Did Trump respond to Cohen’s plea? He sure did. He called Cohen a “weak person” and said he was lying. Then he added that even if Cohen was right, “it doesn’t matter” because he was allowed to run his businesses while campaigning.
He put it this way: “There was a good chance that I wouldn’t have won [the election], in which case I would have gotten back into the business, and why should I lose lots of opportunities?”
Anything else I need to know? Back in May, we published the definitive story on Trump Tower Moscow. On the day of the third Republican presidential debate, Trump personally signed the letter of intent to move forward.
Got it. May I be released now? Not quite — you should also know that, via Twitter, Trump canceled a planned meeting with Putin at the G20 summit. The announced reason: Russia's seizure of three Ukrainian military vessels over the weekend.
SNAPSHOTS
No charges will be filed against the migrants arrested in the US border clash that ended in tear gas. Out of 42 people arrested — 27 men and 15 women and children — only two were referred for prosecution for illegal entry, but the Justice Department was asked to drop the charges due to medical issues.

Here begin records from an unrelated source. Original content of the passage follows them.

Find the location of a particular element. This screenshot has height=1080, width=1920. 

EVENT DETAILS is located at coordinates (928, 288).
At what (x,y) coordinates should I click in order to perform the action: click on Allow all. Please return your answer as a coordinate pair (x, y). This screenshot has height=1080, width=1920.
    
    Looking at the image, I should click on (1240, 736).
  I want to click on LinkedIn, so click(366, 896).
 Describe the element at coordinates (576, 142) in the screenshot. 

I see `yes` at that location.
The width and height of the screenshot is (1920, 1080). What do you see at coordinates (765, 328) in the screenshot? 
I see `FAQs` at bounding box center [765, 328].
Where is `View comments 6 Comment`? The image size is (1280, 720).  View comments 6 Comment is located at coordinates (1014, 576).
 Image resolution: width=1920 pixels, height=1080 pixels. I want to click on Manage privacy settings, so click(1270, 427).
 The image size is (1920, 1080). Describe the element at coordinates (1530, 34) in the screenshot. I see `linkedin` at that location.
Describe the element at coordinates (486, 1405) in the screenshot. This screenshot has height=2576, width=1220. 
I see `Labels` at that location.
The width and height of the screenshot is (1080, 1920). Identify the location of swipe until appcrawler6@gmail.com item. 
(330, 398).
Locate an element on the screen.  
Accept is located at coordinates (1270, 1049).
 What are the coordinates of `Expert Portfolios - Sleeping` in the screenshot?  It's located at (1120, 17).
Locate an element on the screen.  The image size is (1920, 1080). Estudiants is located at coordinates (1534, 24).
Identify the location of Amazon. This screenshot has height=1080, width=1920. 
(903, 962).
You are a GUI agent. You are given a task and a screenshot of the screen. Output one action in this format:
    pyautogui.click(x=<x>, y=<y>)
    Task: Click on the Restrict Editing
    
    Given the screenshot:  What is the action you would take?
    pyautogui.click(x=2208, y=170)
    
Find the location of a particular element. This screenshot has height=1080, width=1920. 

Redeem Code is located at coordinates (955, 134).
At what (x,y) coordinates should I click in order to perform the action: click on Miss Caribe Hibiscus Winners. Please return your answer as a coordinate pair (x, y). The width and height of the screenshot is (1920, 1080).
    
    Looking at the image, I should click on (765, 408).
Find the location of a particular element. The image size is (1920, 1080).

Southwest Airlines has apologized after an employee mocked a girl named Abcde. Traci Redford said that she and young Abcde (pronounced “Ab-city”) were traveling when she overheard a gate agent making fun of her daughter’s name.
Bodycam footage shows how people barely escaped California’s deadliest wildfires as the flames closed in. The sheriff’s deputy who took the harrowing footage turned on his camera “in hopes of capturing what he thought were going to be the last moments of his life.”
The office of a Jewish professor was vandalized with swastikas at Columbia University. Elizabeth Midlarsky, 77, who has taught at the college for 28 years, told a local paper that she was shocked.
This guy came home to find 12 complete strangers partying and trashing his apartment. They claimed they’d rented the apartment through Booking.com. He asked them to leave, and as they were filing out, his wife looked around and realized their valuables were missing.
Sheryl Sandberg asked staff to conduct research on billionaire George Soros
This is another case of Facebook not quite telling the whole story.
Last week, the New York Times revealed that Facebook hired Definers Public Affairs for public relations and opposition research on competitors and critics, including the influential billionaire Soros.
Facebook said that its two most visible faces, Mark Zuckerberg and Sheryl Sandberg, had little, if any, knowledge of Facebook’s links to Definers.
Now, while Facebook maintains that Sandberg did not direct Definers, the company has acknowledged that Sandberg did in fact request research on Soros after he called Facebook a “menace.”
Escape from the hectic world with these longreads
These Novels Prove That Women Make Fascinating Fictional Killers, Too. There’s been an uptick in fiction about women who kill, and women who kill often. Contributor Kristen Evans wrote a nuanced piece about this trend and what it offers. From the essay: “When women write women who kill, their characters contain more realistic shades of emotion.”
Regina Hall Isn’t Going To Be Underrated Anymore. Yesterday, Regina Hall won the New York Film Critics Circle award for Best Actress for her (stunning) performance in Support the Girls. It’s worth revisiting Bim Adewunmi’s profile of Hall from this fall: “It’s time we pulled Regina Hall’s name out of the ‘underrated’ basket because her moment has finally arrived.”
The only good political movies this year are about an 18th-century queen and Joseph Stalin. The Favourite and The Death of Stalin deserve your attention, according to our film critic Alison Willmore: “If these movies feel like indirect answers to the problem of how to satirize Trump, it's because they're reminders that there's nothing new about the impulses toward autocracy.”